The output for the isoforms file looks like so:

transcript_id	gene_id	length	effective_length	expected_count	TPM	FPKM	IsoPct
comp128_c0_seq1	comp128_c0	209	1.73	0.00	0.00	0.00	0.00
comp13_c0_seq1	comp13_c0	235	7.16	1.00	12561.51	5282.75	100.00
comp22_c0_seq1	comp22_c0	215	2.62	0.00	0.00	0.00	0.00
comp28_c0_seq1	comp28_c0	329	54.60	4.00	6591.85	2772.21	100.00
comp33_c0_seq1	comp33_c0	307	40.30	3.00	6697.56	2816.66	100.00
comp35_c0_seq1	comp35_c0	219	3.33	0.00	0.00	0.00	0.00
comp35_c1_seq1	comp35_c1	204	1.19	1.00	75295.99	31665.75	100.00
comp39_c0_seq1	comp39_c0	348	68.20	1.00	1319.32	554.84	100.00
comp39_c0_seq2	comp39_c0	255	13.97	0.00	0.00	0.00	0.00
comp41_c0_seq1	comp41_c0	592	295.77	12.00	3650.37	1535.16	100.00
comp44_c0_seq1	comp44_c0	361	78.10	1.00	1151.96	484.46	100.00
comp44_c1_seq1	comp44_c1	280	25.22	1.00	3568.05	1500.54	100.00

and the genes file provides expression results on a per-Trinity component basis:

gene_id	transcript_id(s)	length	effective_length	expected_count	TPM	FPKM
comp128_c0	comp128_c0_seq1	0.00	0.00	0.00	0.00	0.00
comp13_c0	comp13_c0_seq1	235.00	7.16	1.00	12561.51	5282.75
comp22_c0	comp22_c0_seq1	0.00	0.00	0.00	0.00	0.00
comp28_c0	comp28_c0_seq1	329.00	54.60	4.00	6591.85	2772.21
comp33_c0	comp33_c0_seq1	307.00	40.30	3.00	6697.56	2816.66
comp35_c0	comp35_c0_seq1	0.00	0.00	0.00	0.00	0.00
comp35_c1	comp35_c1_seq1	204.00	1.19	1.00	75295.99	31665.75
comp39_c0	comp39_c0_seq1,comp39_c0_seq2	348.00	68.20	1.00	1319.32	554.84
comp41_c0	comp41_c0_seq1	592.00	295.77	12.00	3650.37	1535.16
comp44_c0	comp44_c0_seq1	361.00	78.10	1.00	1151.96	484.46
comp44_c1	comp44_c1_seq1	280.00	25.22	1.00	3568.05	1500.54
comp45_c0	comp45_c0_seq1	0.00	0.00	0.00	0.00	0.00
comp47_c1	comp47_c1_seq1	562.00	265.78	8.00	2708.23	1138.95
comp48_c0	comp48_c0_seq1	433.00	139.70	5.00	3220.28	1354.29
comp49_c0	comp49_c0_seq1	272.00	21.31	3.00	12667.38	5327.27
comp49_c1	comp49_c1_seq1	324.00	51.21	2.00	3514.23	1477.91
comp52_c0	comp52_c0_seq1	301.00	36.70	2.00	4902.98	2061.95
comp53_c0	comp53_c0_seq1	304.00	38.48	1.00	2337.98	983.24

Filtering lowly supported transcripts

If you want to filter out the likely transcript artifacts and lowly expressed transcripts, you might consider retaining only those that represent at least 1% of the per-component (IsoPct) expression level. Because Trinity transcripts are not currently scaffolded across sequencing gaps, there will be cases where smaller transcript fragments may lack enough properly-paired read support to show up as expressed, but are still otherwise supported by the read data. Therefore, filter cautiously and we don’t recommend discarding such lowly expressed (or seemingly unexpressed) transcripts, but rather putting them aside for further study.
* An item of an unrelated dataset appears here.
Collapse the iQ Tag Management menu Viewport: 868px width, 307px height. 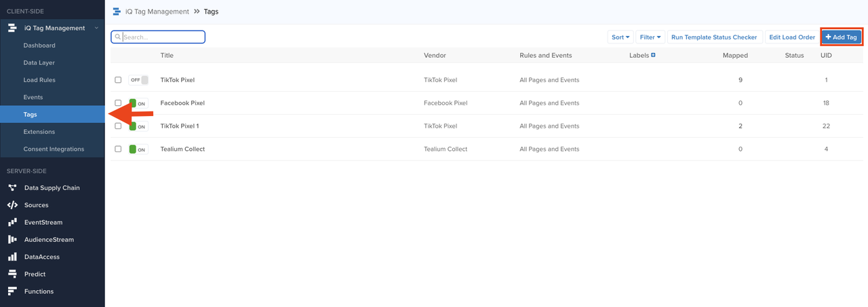(x=96, y=29)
The utility script TRINITY_RNASEQ_ROOT/util/filter_fasta_by_rsem_values.pl can be used to filter your FASTA file of assembled transcripts using the RSEM values within the RSEM.isoforms.results file, according to min IsoPct, min FPKM, and min TPM. Note, you can provide a list of RSEM output files, one for each sample, and filter out those transcripts that do not meet the specified requirements in any of the samples given.

Sample Data

Under TRINITY_RNASEQ_ROOT/sample_data/test_Trinity_Assembly, execute

% runMe.sh 1

to build Trinity transcript assemblies using the sample data, and then run through the downstream alignment and abundance estimation steps.